Beuys sah die Aufgabe der Organisation in der politischen Information, der Diskussion und einer konkreten Organisation von Volksabstimmungen. Er wollte verdeutlichen, dass eine funktionierende Demokratie den Willen zur Gestaltung und die Fähigkeiten einer Mehrheit benötigt. Mit der Gründung der „Freien Internationalen Hochschule für Kreativität und Interdisziplinäre Forschung“ stellte Beuys 1971 die LIDL-Anfänge seines ehemaligen Schülers Jörg Immendorff auf eine breitere, internationale Basis.

Akzeptanz intuitiv erlangten Wissens war ein Teil des von Beuys vertretenen neuen Bildungsverständnisses, das ein zentraler Aspekt seines politischen Konzepts war. Damit thematisierte der Künstler eines der wichtigsten Anliegen vieler Gruppierungen der 68er Bewegung. Eine neue Gesellschaft und eine neue Form der Demokratie waren für ihn nur denkbar, wenn auch Lehrpläne, institutionelle Strukturen, in denen Bildung vermittelt wurde, sowie die Definition dessen, was Wissen sei, reformiert oder gar revolutioniert werden. Seine Kritik am Bildungssystem manifestierte sich auch in dem Zulassungsstreit für Studierende an der Düsseldorfer Kunstakademie. Beuys nahm Studenten in seine Klasse auf, die den offiziellen Auswahlkriterien nicht entsprachen. Seine Utopie scheiterte, die Akademie konnte die Studentenmassen nicht aufnehmen, am 10. Oktober 1972 setzte ihn der damalige Wissenschaftsminister Johannes Rau vor die Tür.

In den nachfolgenden Tagen reagierten die Studenten der Akademie mit Hungerstreiks, einem dreitägigen Vorlesungsboykott, Unterschriftenaktionen, Transparenten („1000 Raus ersetzen noch keinen Beuys“) und Informationswänden über die Ereignisse. Zahlreiche Protestbriefe und Telegramme aus aller Welt erreichten das Wissenschaftsministerium. Die Resonanz in Rundfunk, Fernsehen und Presse war groß. In einem offenen Brief forderten Künstlerkollegen, unter ihnen die Schriftsteller Heinrich Böll, Peter Handke, Uwe Johnson, Martin Walser sowie die Künstler Jim Dine, David Hockney, Gerhard Richter und Günther Uecker die Wiedereinsetzung eines der bedeutendsten Künstler der deutschen Nachkriegszeit.
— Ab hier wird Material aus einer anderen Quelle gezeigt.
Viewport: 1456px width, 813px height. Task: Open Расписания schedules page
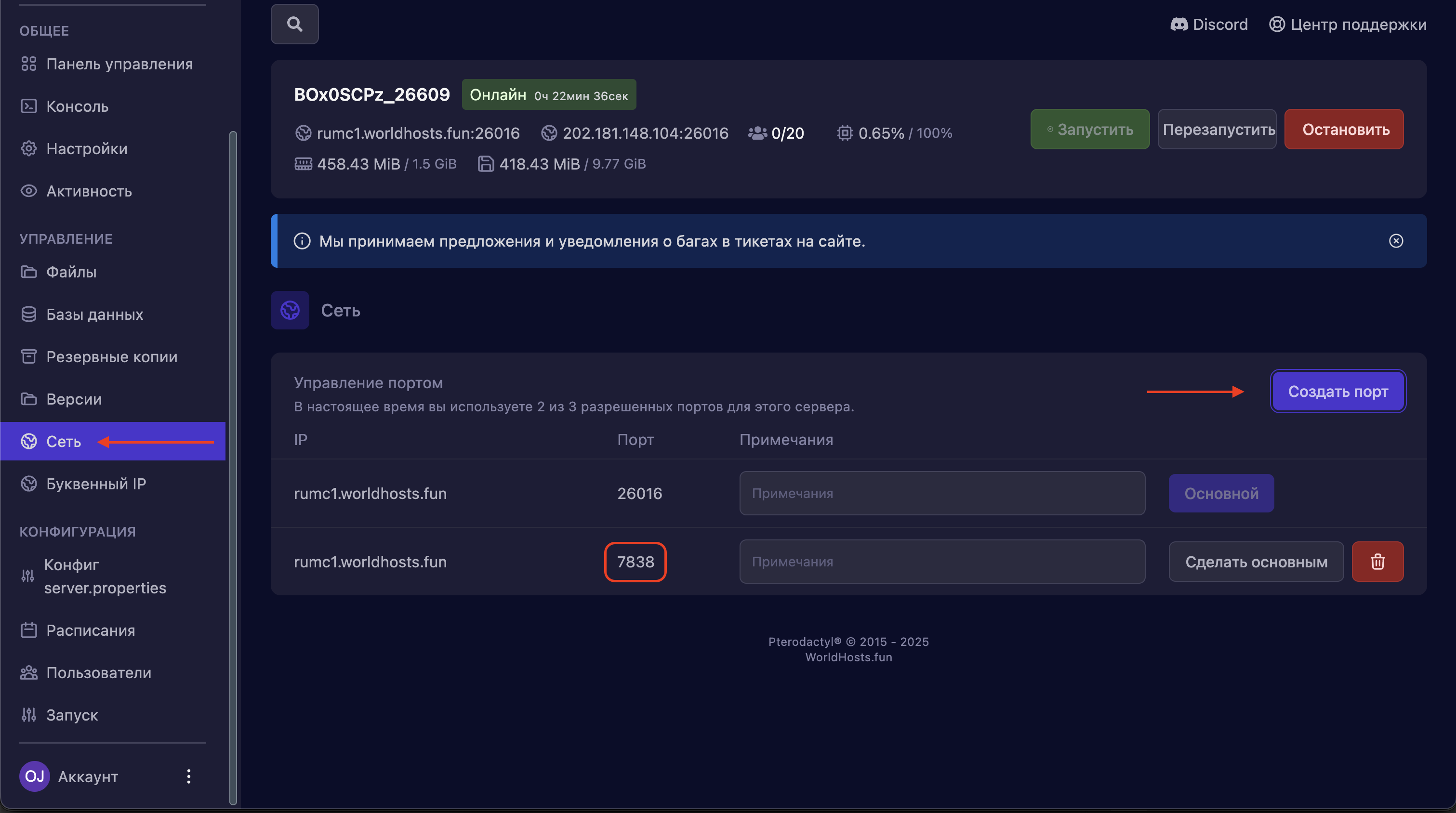point(91,630)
Am 20. Oktober 1973, etwa ein Jahr nach seiner Entlassung, überquerte Beuys in einem von seinem Meisterschüler Anatol Herzfeld gebauten Einbaum den Rhein vom Ufer des Stadtteils Oberkassel zum gegenüberliegenden Ufer, wo sich die Kunstakademie befindet. Diese „Heimholung des Joseph Beuys“ als spektakulärer symbolischer Akt erregte großes öffentliches Interesse. Später bekam Beuys zwar seinen Raum, nicht jedoch seinen Lehrstuhl zurück.
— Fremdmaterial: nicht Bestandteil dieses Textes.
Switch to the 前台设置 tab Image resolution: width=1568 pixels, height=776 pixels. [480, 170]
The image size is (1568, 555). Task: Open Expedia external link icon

1979/80 war Joseph Beuys an der Gründung der Partei „Die Grünen“ beteiligt, wurde aber nicht als Bundestagskandidat aufgestellt. Am 23. Januar 1986 verstarb Joseph Beuys mit 64 Jahren in seinem Atelier am Drakeplatz 4 in Düsseldorf-Oberkassel nach einer Entzündung des Lungengewebes an Herzversagen. Er wurde am 14. April 1986 auf See bestattet.

 

Die LIDL-Akademie

Jörg Immendorff, ab 1964 ein Schüler von Joseph Beuys, wollte künstlerische und politische Konzepte verbinden und sie einem Publikum außerhalb des Kunstbetriebs zugänglich machen. Die Kunst sollte sich außerdem an der 68er Revolte beteiligen. Dazu schuf er zusammen mit seiner Frau, der Künstlerin Chris Reinecke, ein Forum in der Altstadt, wo politische Veranstaltungen, Filmvorführungen, Dichterlesungen und Kunstaktionen unter Beteiligung vieler Künstler stattfanden.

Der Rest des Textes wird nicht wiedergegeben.